Pois bem, a escola é lugar de presença, de encontros. O que acontece nesse tempo real com pessoas reais nos espaços da escola, nas salas de aula, é fundamental para a educação sobre os humanos direitos. Na troca de um olhar, na escuta da modulação da voz, num hiato entre uma frase e outra, num esbarrão de ideias ou de corpos, na percepção sobre as perguntas e as respostas emergem as oportunidades de um bom debate. É preciso ter escuta!

A partir de uma pergunta que irrompe de supetão, como “SORA, TU ÉS FEMINISTA?”, pode nascer a oportunidade única para um diálogo sem proselitismo, construído com recortes do cotidiano perfeitamente conhecido de qualquer estudante em qualquer lugar. Convido você a ler o relato aqui.

Há muitas sutilezas no território da educação que precisam de focalização e tratamento para que a escola rompa e não reproduza os preconceitos fartamente distribuídos na sociedade. Um desafio que até parece pegadinha, uma vez que a escola é parte integrante da “matrix”. O artigo Ser mulher e professora numa sociedade machista, de Lara Marin, mestre em Estudos Culturais pela ECA/USP, é contundente e esclarecedor. Convido à leitura.

Pra frente é que se anda apesar do recrudescimento do conservadorismo e desumanismo (apánthropos, em grego) vigentes. Caminhamos a passos mais curtos e mais lentos do que a urgência da vida.
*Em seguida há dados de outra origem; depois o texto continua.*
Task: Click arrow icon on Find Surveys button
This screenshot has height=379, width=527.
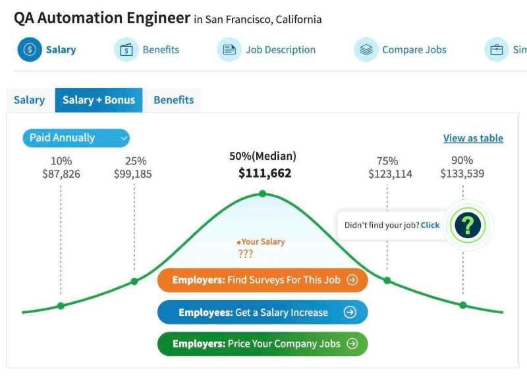Action: point(352,280)
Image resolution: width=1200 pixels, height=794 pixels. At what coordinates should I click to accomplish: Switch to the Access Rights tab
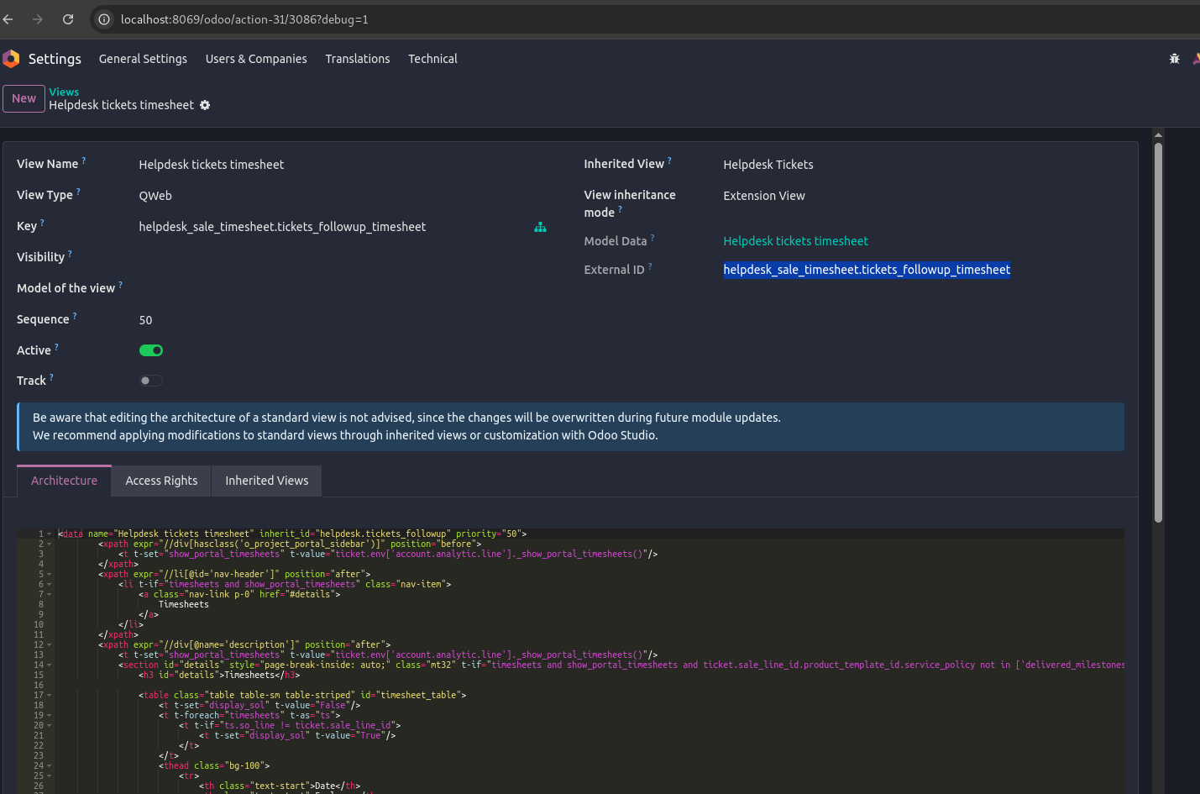pyautogui.click(x=161, y=481)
No entanto… Fato é que crianças e jovens têm chegado à escola com um outro patamar de percepção sobre igualdade de gênero. Fato é que educadoras(es) têm assumido o protagonismo na condução desta pauta. Fato é que retroceder não é opção. É preciso saber, sentir, se comprometer. A escola é parte integrante desta luta. Que bom seria se educadoras(es) de escolas públicas e privadas transpusessem as trincheiras para saber mais, partilhar mais, aprender mais, se unir num traçado comum e plural, tão necessário à tecitura de humanidades, no miudinho dos instantes.